Treat a Lynch film like one would a Bergman film would make it more rewarding than treating a Lynch film simply as an American movie with an unusual imagination.
I don’t believe Lynch is overrated. He has become a little over saturated it would seem (an above post mentioned his own brand of coffe and the whole TM thingy) and a little self indulgent (INLAND EMPIRE was a 3 hour escapade into all that makes lynch, lynch) however the term “Lynchian” was coined as a way to describe in other films the moods and imagery that although he didn’t invent he most certainly popularized.
However in all honestly i do find myself going to Cronenburg more than Lynch (two very different film makers but often compared) but i suppose that is just my own personal tastes.
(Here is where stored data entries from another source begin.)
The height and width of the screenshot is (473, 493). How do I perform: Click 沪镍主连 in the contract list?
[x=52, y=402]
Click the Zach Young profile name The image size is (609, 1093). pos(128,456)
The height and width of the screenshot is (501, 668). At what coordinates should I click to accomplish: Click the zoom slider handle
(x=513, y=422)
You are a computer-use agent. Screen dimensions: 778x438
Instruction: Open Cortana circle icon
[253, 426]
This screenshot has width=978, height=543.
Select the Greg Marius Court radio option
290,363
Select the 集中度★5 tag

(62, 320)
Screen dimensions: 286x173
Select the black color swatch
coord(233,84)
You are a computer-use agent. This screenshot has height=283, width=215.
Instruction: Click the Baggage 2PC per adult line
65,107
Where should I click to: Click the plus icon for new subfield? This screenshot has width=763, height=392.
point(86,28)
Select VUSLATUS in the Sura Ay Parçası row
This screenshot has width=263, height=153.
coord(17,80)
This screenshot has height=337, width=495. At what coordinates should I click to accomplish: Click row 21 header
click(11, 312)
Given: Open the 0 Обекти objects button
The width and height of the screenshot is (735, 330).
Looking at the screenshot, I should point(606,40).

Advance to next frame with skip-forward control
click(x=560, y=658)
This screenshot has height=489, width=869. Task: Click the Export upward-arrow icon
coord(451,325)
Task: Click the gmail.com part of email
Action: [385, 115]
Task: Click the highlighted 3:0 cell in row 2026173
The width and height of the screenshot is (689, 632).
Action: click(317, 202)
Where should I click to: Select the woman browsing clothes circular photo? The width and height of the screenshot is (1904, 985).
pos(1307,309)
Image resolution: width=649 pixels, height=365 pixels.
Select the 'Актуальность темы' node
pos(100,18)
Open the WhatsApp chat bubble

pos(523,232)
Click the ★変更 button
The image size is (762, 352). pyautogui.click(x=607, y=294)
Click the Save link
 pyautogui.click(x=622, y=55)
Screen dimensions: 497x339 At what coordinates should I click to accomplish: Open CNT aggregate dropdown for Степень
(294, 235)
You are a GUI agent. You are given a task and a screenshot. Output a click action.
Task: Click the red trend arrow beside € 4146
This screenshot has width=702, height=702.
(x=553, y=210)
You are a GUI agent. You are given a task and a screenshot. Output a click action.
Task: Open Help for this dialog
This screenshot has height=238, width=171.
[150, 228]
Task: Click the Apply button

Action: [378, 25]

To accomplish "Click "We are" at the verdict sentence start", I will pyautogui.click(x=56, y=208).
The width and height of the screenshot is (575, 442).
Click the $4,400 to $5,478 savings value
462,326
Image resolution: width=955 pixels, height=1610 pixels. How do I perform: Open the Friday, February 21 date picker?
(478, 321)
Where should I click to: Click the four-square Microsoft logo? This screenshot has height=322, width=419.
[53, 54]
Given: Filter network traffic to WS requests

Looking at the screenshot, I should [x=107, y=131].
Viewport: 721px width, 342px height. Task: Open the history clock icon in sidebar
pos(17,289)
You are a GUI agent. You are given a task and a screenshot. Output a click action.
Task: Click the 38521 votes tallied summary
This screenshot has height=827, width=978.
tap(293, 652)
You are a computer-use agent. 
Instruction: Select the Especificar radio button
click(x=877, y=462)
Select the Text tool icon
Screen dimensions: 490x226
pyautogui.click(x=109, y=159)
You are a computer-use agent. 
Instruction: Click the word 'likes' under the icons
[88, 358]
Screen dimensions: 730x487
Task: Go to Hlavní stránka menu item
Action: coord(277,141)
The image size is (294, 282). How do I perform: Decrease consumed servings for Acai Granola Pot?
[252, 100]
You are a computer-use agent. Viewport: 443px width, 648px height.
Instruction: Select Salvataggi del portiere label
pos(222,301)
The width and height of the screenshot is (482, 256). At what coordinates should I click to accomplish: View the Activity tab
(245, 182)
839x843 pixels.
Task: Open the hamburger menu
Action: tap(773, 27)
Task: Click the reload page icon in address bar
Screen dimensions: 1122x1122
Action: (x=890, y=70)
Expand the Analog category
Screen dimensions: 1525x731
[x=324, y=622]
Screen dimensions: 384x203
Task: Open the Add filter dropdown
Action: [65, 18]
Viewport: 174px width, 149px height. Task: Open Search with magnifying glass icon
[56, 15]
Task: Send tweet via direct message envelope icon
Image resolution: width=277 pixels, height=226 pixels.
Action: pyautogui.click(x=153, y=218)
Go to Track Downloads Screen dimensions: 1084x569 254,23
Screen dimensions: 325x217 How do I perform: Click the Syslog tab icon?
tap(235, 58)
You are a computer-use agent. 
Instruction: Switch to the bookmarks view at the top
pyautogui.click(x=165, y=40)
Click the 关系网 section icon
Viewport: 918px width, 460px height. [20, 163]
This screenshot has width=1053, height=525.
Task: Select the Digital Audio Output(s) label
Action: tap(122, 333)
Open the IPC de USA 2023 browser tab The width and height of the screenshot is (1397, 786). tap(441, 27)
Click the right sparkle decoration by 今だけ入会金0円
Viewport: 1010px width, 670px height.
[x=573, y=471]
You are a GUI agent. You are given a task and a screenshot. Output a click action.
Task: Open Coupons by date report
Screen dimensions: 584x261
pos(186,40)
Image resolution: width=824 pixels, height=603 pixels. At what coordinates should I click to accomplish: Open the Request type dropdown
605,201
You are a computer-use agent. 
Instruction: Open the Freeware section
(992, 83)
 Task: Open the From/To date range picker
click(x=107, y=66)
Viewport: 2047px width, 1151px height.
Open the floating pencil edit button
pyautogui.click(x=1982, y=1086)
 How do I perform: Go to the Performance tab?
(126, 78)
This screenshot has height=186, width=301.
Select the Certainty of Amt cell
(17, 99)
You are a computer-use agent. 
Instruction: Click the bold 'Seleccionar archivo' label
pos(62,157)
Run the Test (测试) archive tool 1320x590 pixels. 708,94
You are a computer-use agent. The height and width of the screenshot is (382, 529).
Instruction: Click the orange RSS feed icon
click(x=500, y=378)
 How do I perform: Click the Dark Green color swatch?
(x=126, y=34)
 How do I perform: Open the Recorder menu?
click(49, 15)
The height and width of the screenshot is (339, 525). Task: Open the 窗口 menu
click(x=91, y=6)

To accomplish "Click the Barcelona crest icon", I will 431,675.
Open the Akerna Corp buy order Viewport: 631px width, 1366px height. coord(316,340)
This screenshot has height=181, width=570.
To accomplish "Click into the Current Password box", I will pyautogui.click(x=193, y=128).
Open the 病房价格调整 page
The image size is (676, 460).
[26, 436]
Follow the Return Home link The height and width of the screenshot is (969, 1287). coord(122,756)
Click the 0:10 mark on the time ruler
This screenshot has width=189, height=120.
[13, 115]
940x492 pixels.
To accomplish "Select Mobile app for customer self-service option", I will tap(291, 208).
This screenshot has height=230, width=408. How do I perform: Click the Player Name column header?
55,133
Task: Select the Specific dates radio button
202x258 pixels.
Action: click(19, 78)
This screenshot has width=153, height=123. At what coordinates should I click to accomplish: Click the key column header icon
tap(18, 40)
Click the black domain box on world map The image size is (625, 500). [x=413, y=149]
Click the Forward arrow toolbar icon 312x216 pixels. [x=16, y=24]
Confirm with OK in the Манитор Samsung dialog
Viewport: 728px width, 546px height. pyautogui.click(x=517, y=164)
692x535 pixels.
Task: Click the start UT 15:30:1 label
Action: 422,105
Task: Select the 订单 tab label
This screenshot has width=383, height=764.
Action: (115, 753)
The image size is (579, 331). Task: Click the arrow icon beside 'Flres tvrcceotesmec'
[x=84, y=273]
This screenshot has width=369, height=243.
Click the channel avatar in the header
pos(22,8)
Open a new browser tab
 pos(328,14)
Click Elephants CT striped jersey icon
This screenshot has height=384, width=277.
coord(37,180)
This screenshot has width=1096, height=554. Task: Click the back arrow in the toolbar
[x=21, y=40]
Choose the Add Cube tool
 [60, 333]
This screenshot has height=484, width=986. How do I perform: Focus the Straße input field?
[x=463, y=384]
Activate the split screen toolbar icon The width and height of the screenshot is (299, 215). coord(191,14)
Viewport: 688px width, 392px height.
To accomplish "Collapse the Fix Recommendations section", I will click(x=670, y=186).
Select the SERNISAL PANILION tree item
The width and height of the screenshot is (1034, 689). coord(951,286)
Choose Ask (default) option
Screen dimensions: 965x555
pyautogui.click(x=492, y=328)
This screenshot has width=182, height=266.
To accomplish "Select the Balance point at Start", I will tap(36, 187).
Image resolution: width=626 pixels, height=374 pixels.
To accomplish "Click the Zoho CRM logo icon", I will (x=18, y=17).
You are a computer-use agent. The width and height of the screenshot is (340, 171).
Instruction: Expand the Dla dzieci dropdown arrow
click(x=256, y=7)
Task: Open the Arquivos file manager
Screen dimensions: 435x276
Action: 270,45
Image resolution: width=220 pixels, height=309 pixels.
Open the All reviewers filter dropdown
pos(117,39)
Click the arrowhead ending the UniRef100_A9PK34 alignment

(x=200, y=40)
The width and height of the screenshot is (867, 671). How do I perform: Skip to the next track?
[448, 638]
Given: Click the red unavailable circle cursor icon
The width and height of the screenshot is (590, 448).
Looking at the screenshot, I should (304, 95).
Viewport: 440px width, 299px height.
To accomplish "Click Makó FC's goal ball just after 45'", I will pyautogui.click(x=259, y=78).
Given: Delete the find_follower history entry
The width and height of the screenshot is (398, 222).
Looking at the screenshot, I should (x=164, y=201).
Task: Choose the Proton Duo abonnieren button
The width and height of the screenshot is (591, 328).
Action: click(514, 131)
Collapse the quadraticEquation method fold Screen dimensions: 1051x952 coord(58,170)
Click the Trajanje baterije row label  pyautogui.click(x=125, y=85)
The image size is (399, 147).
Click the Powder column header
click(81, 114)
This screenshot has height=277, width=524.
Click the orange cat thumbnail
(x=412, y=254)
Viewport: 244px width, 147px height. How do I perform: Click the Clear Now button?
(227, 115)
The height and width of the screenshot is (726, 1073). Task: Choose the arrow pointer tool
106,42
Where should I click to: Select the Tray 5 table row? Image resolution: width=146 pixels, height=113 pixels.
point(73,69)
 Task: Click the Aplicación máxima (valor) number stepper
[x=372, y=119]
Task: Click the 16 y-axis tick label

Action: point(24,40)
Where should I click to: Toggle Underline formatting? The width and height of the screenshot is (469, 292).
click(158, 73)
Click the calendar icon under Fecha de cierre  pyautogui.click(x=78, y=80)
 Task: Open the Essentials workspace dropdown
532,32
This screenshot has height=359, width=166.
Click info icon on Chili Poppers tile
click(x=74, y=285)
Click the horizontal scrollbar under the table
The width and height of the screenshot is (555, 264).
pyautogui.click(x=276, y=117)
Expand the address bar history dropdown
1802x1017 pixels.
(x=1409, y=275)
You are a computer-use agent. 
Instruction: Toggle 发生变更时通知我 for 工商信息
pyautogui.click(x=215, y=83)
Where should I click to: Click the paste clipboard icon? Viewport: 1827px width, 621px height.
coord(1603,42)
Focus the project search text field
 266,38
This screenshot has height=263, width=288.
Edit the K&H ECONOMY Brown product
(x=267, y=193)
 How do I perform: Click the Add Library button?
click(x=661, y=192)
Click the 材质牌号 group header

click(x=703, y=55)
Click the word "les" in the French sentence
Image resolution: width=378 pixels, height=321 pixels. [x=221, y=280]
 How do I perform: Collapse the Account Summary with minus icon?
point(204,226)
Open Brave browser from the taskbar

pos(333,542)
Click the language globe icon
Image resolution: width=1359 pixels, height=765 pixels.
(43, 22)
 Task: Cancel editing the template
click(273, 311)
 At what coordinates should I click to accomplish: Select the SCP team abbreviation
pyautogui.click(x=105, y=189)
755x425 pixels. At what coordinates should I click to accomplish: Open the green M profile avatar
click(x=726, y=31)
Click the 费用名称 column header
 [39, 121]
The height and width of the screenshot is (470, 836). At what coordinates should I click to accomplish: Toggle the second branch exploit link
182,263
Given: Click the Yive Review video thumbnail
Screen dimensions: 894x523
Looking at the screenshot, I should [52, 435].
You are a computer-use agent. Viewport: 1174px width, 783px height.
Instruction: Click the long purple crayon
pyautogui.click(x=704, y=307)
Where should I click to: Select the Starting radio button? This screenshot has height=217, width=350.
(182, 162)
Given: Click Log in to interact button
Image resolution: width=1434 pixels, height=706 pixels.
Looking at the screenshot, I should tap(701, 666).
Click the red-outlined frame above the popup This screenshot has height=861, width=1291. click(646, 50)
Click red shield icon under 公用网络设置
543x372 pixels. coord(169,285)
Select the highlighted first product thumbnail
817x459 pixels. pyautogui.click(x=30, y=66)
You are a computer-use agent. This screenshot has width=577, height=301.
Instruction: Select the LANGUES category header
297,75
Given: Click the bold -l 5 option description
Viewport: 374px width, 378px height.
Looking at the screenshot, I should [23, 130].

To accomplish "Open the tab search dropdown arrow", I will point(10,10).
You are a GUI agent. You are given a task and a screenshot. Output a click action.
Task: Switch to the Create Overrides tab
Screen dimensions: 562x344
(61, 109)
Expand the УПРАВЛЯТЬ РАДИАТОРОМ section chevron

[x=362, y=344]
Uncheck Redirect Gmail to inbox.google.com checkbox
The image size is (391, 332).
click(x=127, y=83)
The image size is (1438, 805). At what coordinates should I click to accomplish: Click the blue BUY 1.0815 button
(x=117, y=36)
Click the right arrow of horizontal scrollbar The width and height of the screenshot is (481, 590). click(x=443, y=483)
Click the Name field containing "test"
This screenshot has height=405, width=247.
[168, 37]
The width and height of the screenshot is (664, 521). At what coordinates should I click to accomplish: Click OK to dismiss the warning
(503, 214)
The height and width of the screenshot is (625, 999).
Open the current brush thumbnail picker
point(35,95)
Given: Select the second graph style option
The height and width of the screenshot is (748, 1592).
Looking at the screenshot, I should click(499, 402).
If a kid sees a picture as long as can be and as weird as it could and he likes it—- then it’s daring.
If a kid sees a picture as long as can be and as weird as it could and he doesn’t like it—- then it’s self-indulgent.
Any and every bit of art is a self-indulgence. You NEED to tell that story to your friend as much as he wants to hear it and you’ll give him flourishes and tangents to keep on seeing your pal smile or cry or whatever crazy expression he’s does when you tell it.
That cluster of a word has no place in cinema. Boo. David Lynch is most certainly doing things for art’s sake and for those who love his work. Why not give us a 3 hour video installation if we love him?
Self indulgence insn’t necessarily a bad thing especially for fans of the artist’s work. Inland Empire wasn’t a terrible or bad film in my view (i am a fan of lynch’s work, and went out of my way to watch it when it came to the art house). Your point on that any artist is self indulgent is a very valid and intellegent observation (although your analogy of the kid i can’t quite understand) however there are levels of indulgence that in my opinion can leave a viewer disengaged. When it has reached that level in all honesty the “cluster of word” is the best description for it in my eyes.
Death Proof is my best personal example of how self indulgence of the artist (and an artistic choice of style) left me honestly disappointed and bored. I liked Inland Empire far more than Death Proof in that sense.
Richard Deming:
The “Blue Velvet” and “Now Voyager” double billl was shown at the Gate Cinema, Notting Hill Gate, London, in the late 1980s. London had a lot of great double-bill programming back then. “Blue Velvet” was also double billed with “Crimes of Passion” and “Betty Blue” around the same time and in other venues such as the Scala and Everyman cinemas- Films for the Lynch mob.. true indeed. Another inspiring bit of programming was a 1989 anti Valentine triple consisting of “Eraserhead”, “The Fly” (1986) and “The Forth Man”. Fiendish minds….
Iliveinfear
While I think he is very talented, I’ve never gotten anything out of his films. He can’t do surreal as well as Bunuel, and he can’t do creepy as well as Cronenberg. I appreciated what he was trying to do in Eraserhead, but thought the story was poorly executed. I enjoyed Blue Velvet, but I don’t think it’s the masterpiece many say it is. Lost Highway was interesting, but not as good as it should of been. Mulholland Dr. is probably his most overrated film. I usually don’t think about his films much after I see them, which shouldn’t be the case if he is supposed to as great as many claim he is. Although, someone can’t be all that bad if he features Naomi Watts and Laura Harring as lovers!